Dataset records
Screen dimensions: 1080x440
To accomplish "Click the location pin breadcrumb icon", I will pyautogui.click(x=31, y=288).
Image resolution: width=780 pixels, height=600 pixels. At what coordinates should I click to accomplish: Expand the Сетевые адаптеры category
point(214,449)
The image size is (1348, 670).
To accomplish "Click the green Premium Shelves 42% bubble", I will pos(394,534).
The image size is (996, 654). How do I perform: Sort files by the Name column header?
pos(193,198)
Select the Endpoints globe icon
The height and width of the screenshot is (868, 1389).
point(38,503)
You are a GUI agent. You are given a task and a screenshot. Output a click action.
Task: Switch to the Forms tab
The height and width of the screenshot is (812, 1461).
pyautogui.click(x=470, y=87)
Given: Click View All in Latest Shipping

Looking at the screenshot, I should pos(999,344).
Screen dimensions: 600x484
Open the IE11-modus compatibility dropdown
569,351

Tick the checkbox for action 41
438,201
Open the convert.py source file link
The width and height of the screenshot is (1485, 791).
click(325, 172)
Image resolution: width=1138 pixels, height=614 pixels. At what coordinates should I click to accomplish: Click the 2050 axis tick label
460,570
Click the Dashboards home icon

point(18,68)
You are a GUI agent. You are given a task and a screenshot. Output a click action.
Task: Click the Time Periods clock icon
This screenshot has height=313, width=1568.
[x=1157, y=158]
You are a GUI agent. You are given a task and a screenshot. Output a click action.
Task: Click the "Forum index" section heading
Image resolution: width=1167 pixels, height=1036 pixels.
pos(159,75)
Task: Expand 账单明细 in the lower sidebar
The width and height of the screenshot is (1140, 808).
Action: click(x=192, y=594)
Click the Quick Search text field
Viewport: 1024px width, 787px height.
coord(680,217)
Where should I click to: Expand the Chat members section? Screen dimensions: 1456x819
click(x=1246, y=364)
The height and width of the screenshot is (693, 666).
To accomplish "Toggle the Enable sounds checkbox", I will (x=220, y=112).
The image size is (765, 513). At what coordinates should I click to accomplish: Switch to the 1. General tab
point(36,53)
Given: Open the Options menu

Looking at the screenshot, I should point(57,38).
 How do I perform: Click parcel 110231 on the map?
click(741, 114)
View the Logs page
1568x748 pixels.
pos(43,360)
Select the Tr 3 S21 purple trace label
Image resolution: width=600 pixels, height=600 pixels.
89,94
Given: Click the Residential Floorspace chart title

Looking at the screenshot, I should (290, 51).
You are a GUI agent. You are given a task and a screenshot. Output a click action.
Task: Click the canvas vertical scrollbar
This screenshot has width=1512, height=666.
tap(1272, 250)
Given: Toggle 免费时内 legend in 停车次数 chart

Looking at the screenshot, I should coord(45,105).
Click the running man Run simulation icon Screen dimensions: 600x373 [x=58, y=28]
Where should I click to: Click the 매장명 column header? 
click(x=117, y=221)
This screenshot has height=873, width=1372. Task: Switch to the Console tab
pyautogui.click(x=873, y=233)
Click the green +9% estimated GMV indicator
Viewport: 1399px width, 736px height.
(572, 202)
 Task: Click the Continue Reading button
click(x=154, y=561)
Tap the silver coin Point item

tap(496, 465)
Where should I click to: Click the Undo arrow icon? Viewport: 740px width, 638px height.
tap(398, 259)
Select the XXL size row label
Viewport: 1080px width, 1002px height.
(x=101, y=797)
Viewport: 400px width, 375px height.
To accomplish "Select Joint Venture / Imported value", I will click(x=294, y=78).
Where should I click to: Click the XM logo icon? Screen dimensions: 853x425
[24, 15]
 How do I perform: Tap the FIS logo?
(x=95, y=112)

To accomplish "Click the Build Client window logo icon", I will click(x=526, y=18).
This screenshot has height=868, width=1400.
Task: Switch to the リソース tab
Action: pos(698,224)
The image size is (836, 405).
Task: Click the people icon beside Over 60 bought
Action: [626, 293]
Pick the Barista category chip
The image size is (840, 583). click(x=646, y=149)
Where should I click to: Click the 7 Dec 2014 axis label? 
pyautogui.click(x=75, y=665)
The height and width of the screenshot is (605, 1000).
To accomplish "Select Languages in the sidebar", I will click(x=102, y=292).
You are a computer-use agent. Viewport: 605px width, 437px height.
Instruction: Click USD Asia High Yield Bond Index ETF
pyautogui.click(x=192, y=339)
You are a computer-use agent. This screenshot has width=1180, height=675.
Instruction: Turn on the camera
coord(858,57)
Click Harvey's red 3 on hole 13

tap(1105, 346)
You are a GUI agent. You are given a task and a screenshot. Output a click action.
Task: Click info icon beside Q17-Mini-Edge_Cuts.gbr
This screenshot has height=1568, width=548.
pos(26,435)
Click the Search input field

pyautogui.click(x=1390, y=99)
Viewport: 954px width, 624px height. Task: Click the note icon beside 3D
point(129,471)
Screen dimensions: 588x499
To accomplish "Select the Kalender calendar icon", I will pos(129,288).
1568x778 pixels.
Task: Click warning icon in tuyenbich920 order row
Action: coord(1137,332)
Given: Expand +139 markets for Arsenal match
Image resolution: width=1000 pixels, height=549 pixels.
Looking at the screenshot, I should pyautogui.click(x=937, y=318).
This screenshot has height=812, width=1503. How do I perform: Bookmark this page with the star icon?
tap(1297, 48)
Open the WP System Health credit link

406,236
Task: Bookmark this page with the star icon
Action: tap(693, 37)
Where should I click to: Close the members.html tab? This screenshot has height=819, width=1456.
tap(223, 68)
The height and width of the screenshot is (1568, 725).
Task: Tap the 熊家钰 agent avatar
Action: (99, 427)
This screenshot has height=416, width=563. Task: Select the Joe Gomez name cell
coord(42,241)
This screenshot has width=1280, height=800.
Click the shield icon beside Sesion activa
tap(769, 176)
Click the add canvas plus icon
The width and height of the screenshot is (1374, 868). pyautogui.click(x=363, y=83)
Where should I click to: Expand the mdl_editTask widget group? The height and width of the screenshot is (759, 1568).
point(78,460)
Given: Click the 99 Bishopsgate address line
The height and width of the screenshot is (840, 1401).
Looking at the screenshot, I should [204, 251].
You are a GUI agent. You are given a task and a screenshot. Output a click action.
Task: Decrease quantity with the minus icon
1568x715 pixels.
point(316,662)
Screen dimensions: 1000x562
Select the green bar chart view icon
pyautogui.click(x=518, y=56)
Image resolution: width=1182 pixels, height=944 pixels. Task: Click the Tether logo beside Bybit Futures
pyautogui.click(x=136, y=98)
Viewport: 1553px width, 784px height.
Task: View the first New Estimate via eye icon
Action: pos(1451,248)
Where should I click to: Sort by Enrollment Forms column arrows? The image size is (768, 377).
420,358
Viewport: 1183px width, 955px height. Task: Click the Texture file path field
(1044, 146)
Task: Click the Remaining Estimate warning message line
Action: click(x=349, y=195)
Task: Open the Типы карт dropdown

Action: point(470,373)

#### [Task]
Retype the rows above word for word, everything from the line containing "Image resolution: width=1138" down to the line containing "point(18,68)".

#### [In response]
Image resolution: width=1138 pixels, height=614 pixels. At what coordinates should I click to accomplish: Click the 2050 axis tick label
460,570
Click the Dashboards home icon

point(18,68)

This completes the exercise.